____ Provided data

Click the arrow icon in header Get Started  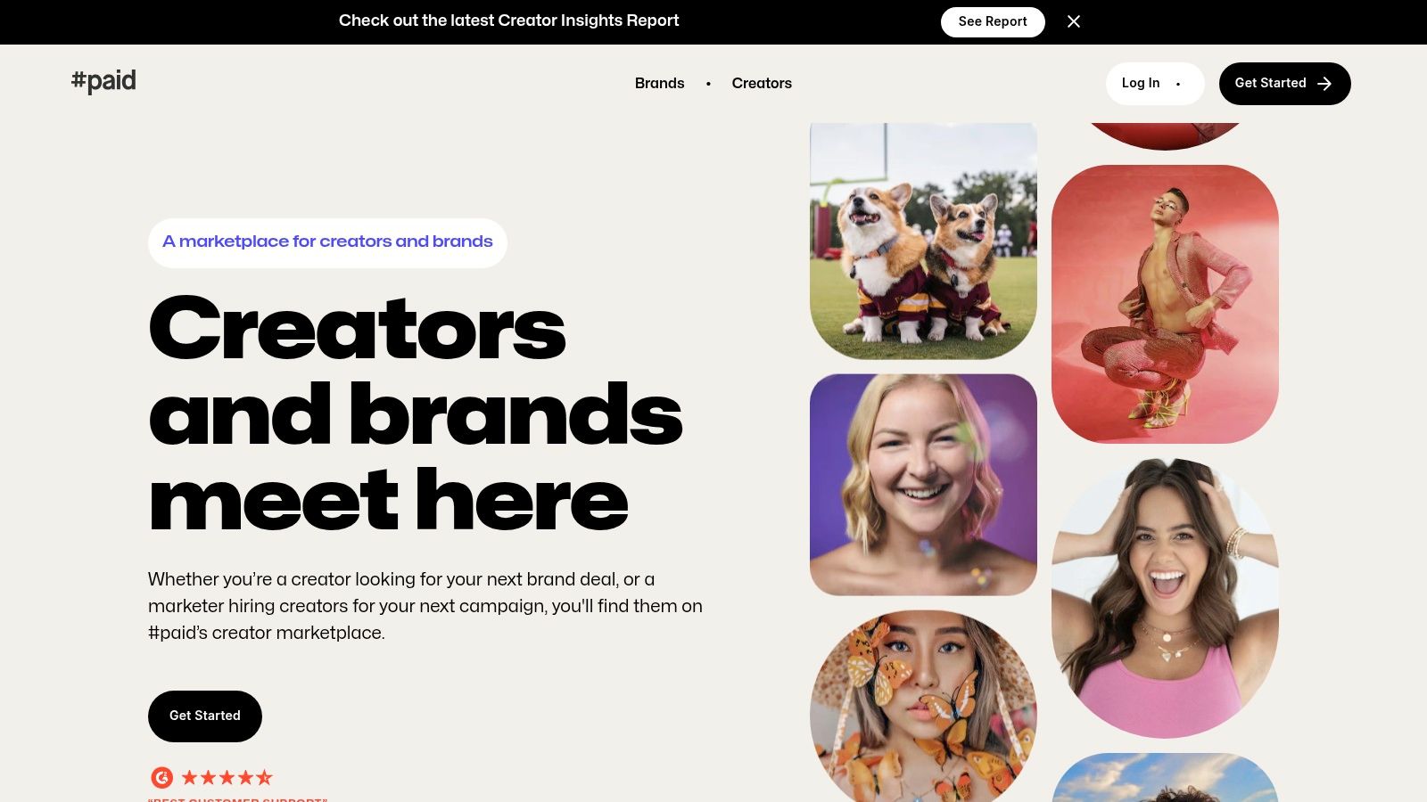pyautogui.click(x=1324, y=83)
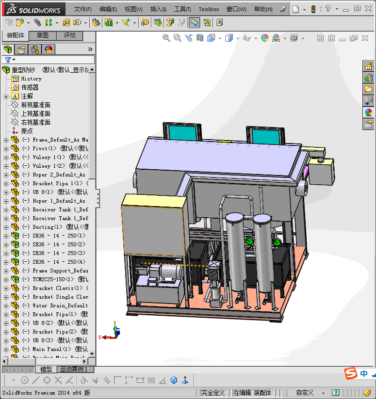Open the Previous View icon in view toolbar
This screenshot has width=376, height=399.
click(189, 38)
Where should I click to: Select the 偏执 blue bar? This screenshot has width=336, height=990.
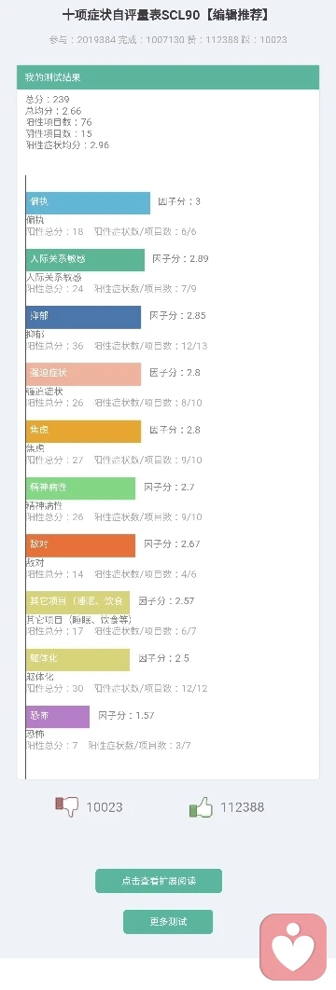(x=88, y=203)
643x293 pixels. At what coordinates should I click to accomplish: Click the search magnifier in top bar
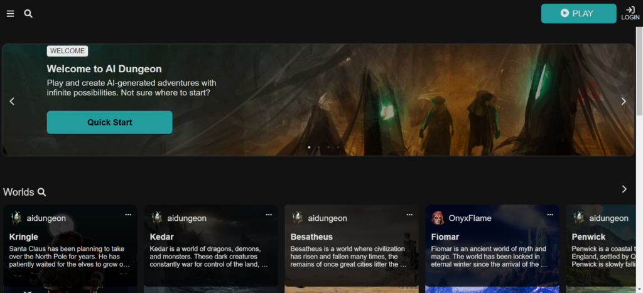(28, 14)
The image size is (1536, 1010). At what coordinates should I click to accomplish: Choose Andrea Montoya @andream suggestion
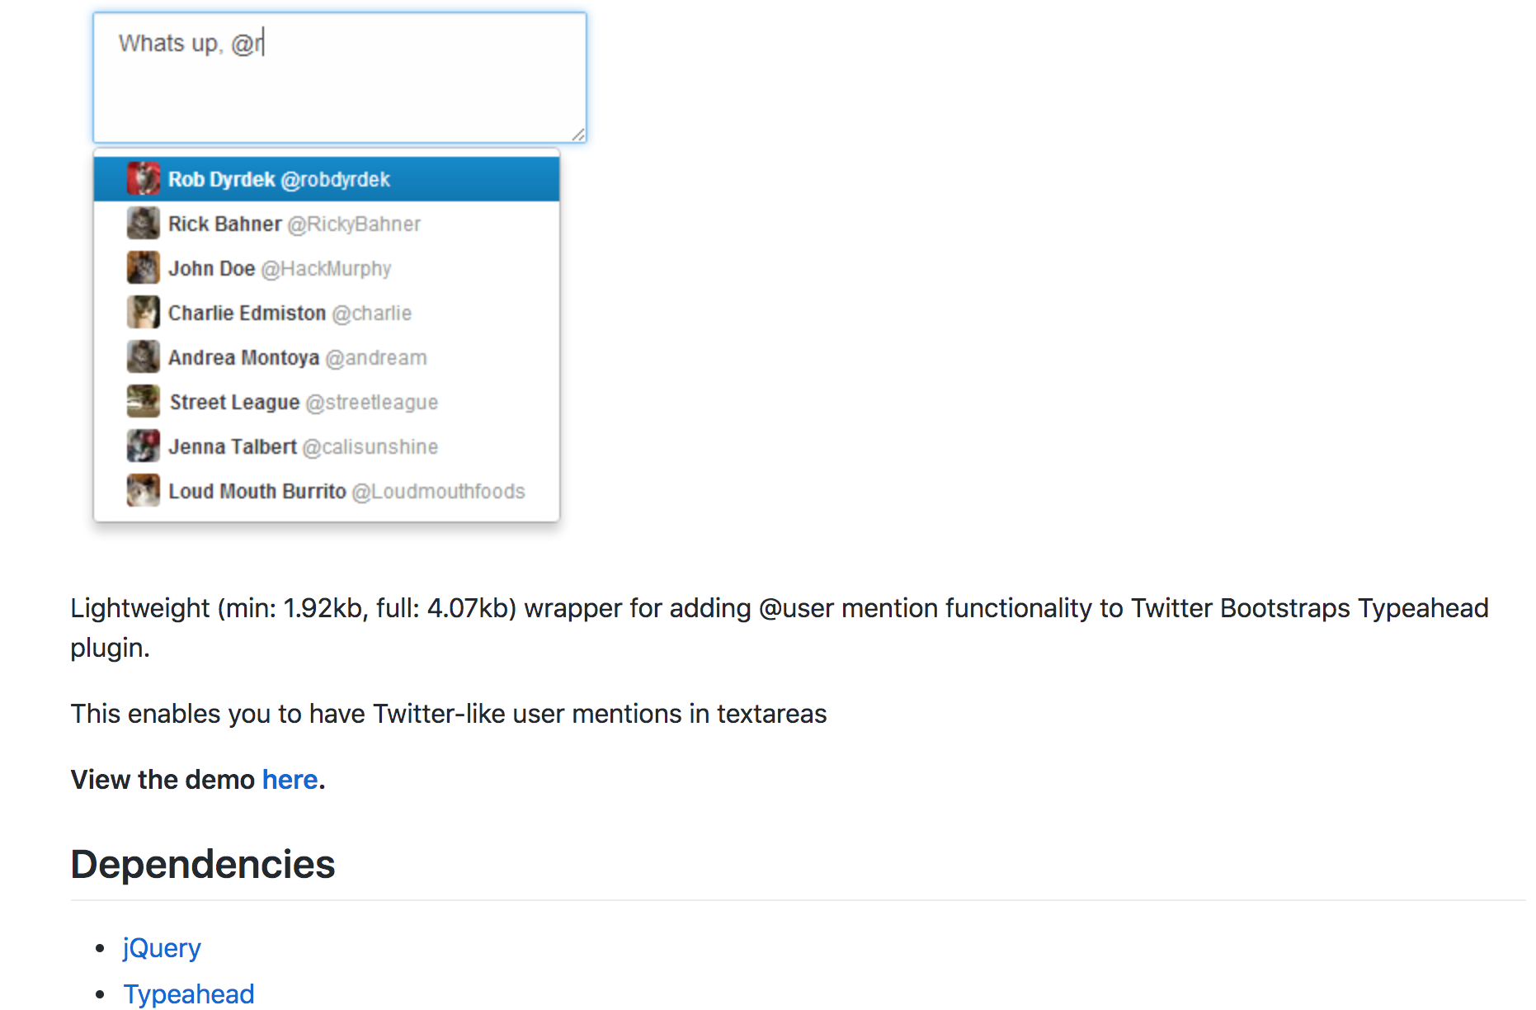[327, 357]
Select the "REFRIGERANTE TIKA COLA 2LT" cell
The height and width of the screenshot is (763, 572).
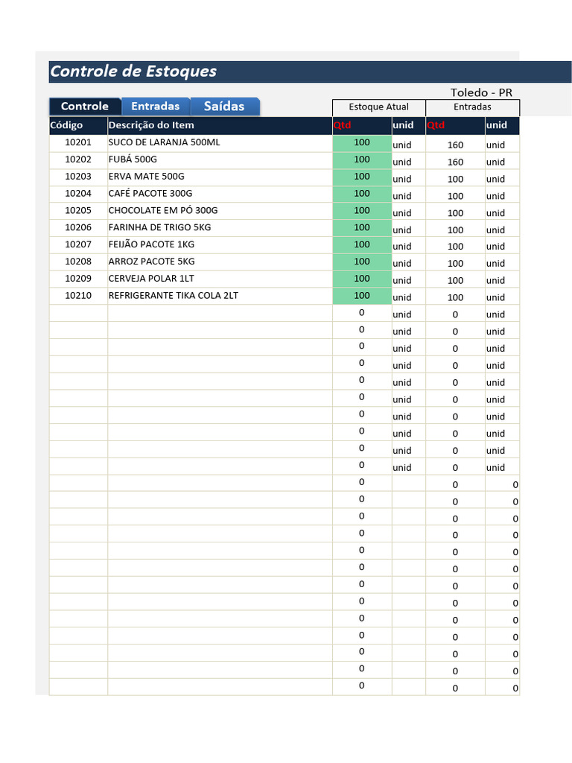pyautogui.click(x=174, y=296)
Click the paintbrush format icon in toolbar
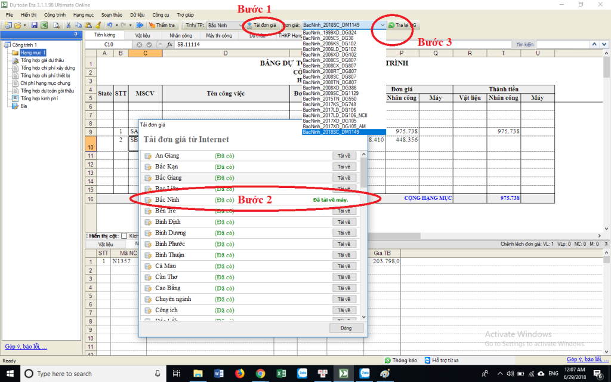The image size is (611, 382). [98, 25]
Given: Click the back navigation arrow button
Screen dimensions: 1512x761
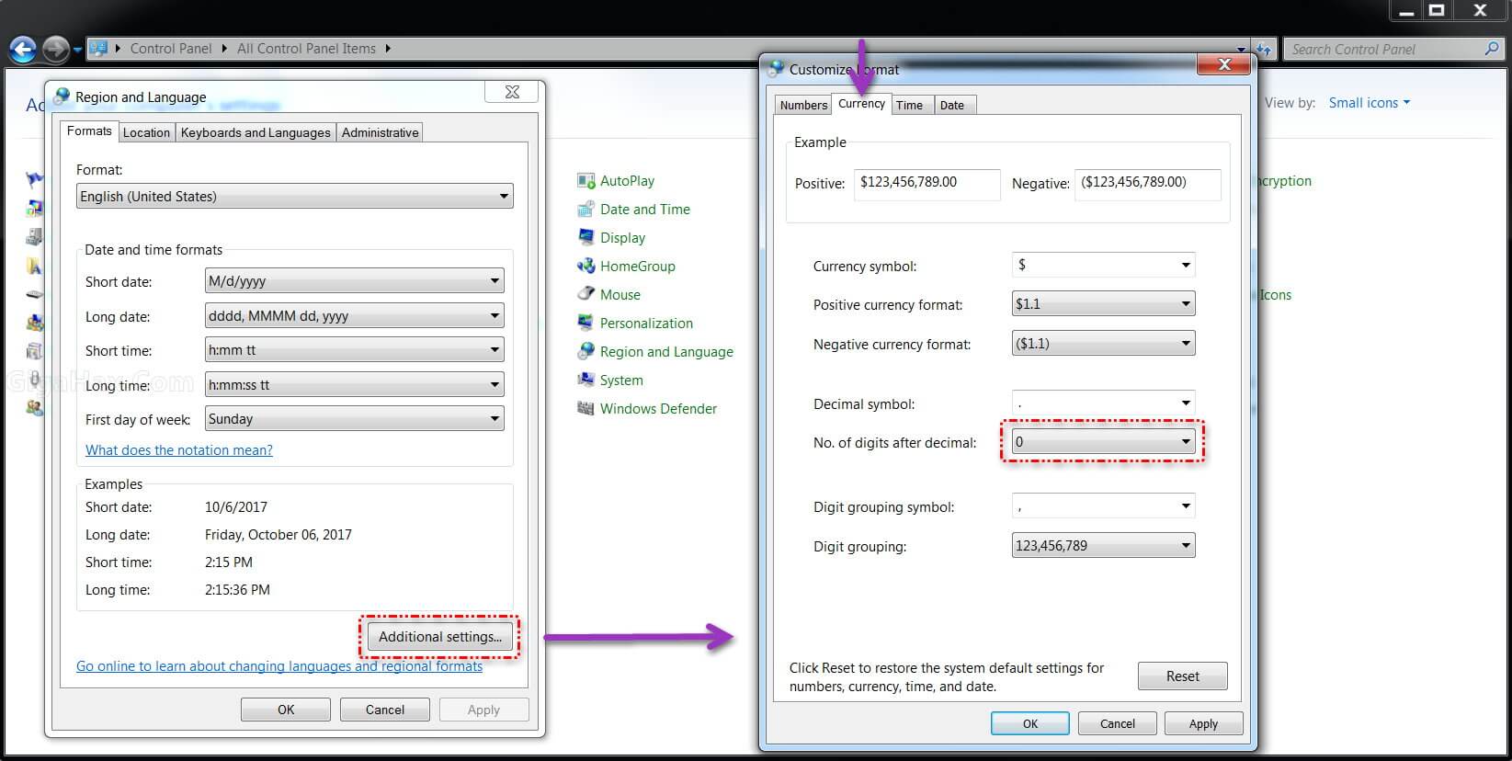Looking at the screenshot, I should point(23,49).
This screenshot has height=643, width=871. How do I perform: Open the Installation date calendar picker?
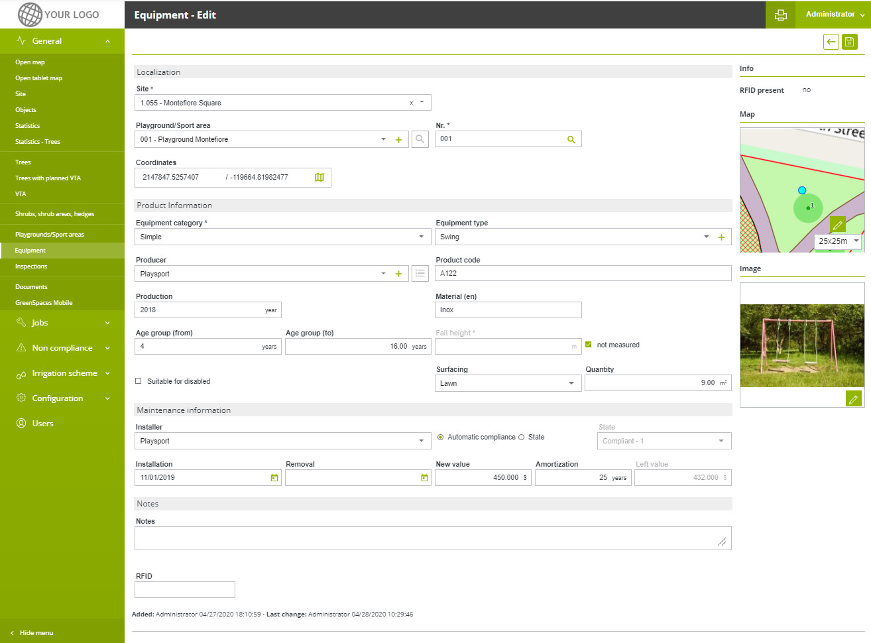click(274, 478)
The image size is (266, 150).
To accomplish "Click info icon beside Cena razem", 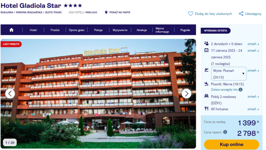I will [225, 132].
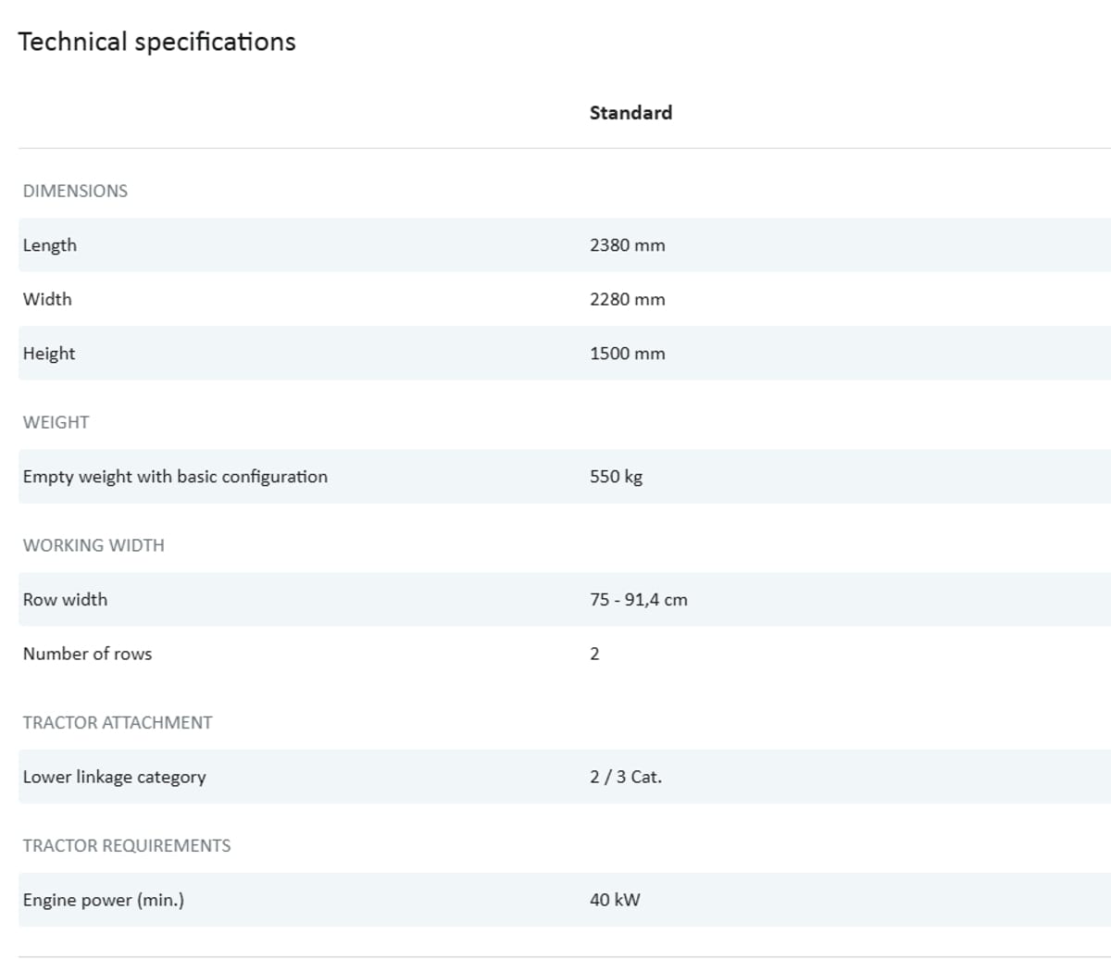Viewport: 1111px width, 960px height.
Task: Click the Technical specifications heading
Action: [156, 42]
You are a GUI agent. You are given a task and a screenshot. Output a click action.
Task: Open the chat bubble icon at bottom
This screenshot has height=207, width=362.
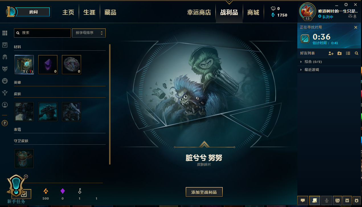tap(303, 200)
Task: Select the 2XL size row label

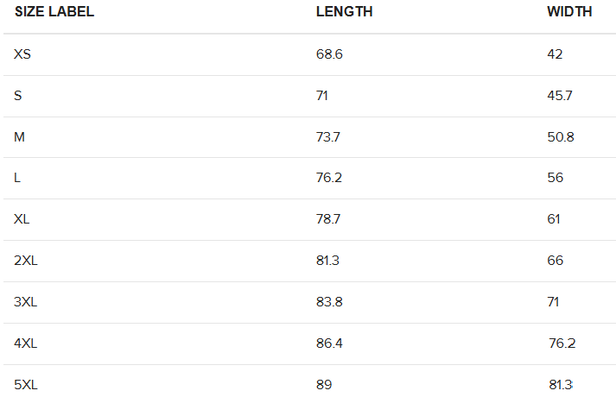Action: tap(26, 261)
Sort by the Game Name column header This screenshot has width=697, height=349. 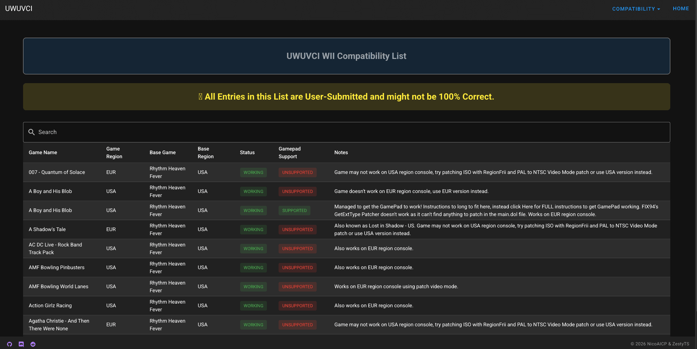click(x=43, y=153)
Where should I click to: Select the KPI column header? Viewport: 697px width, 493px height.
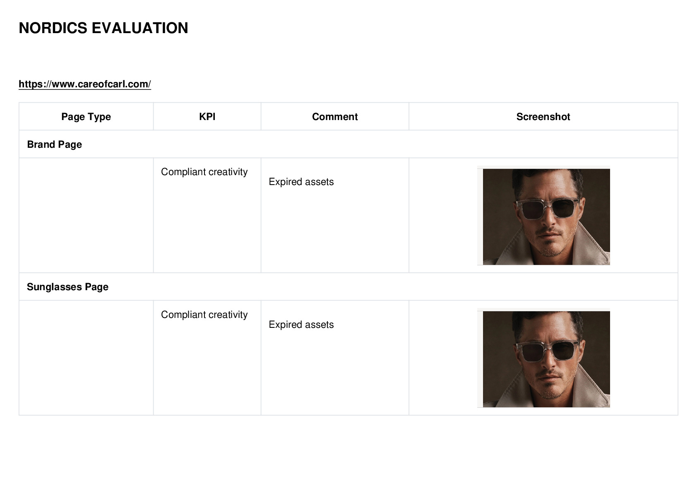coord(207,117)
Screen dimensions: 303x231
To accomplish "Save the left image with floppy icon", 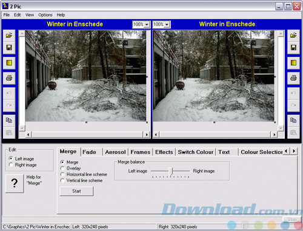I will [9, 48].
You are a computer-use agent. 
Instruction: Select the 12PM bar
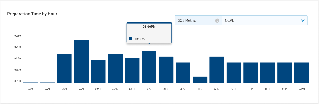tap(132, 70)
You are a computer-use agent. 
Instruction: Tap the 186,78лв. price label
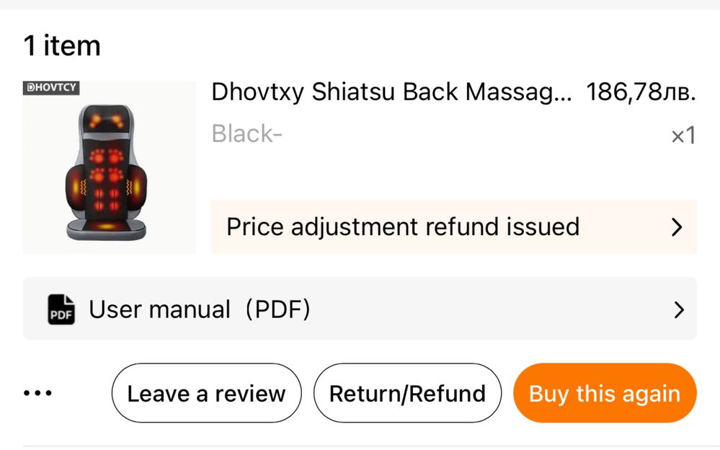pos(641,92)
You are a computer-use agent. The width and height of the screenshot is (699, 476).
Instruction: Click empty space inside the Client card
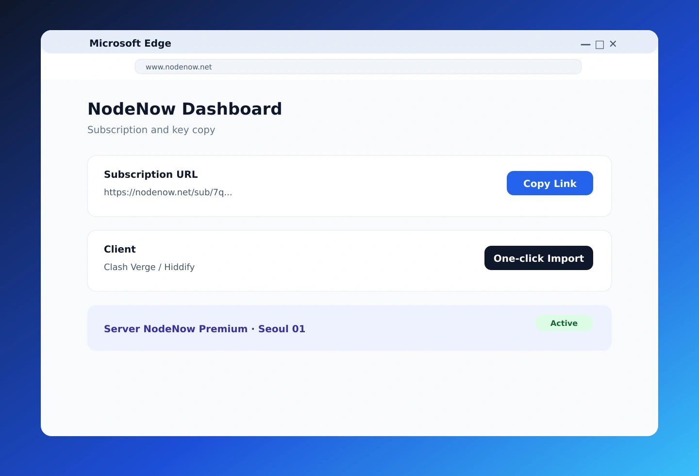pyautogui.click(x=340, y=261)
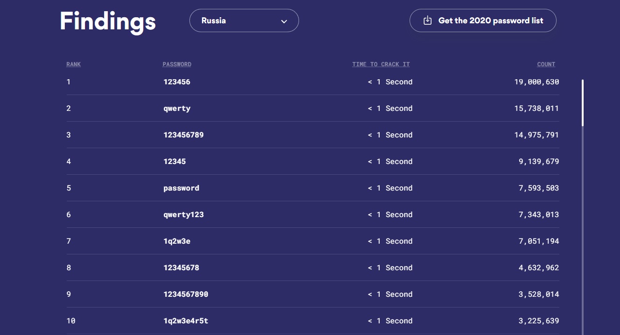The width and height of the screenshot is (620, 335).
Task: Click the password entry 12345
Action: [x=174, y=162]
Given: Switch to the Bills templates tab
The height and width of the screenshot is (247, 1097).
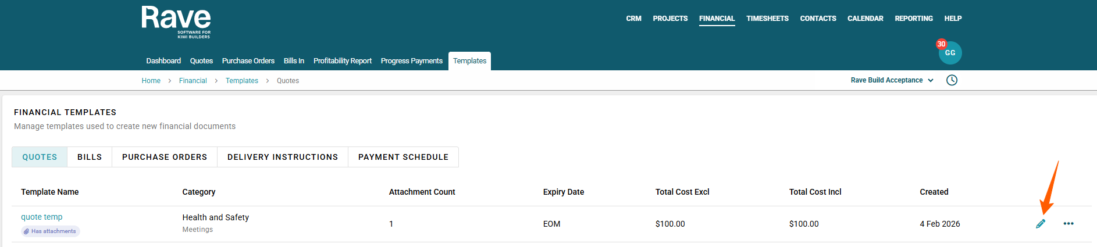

________

Show the lines above that include "agent".

You are a GUI agent. You are given a task and a screenshot. Output a click action.
You are a computer-use agent. 
You are a computer-use agent. 
You are a computer-use agent. The width and height of the screenshot is (699, 476).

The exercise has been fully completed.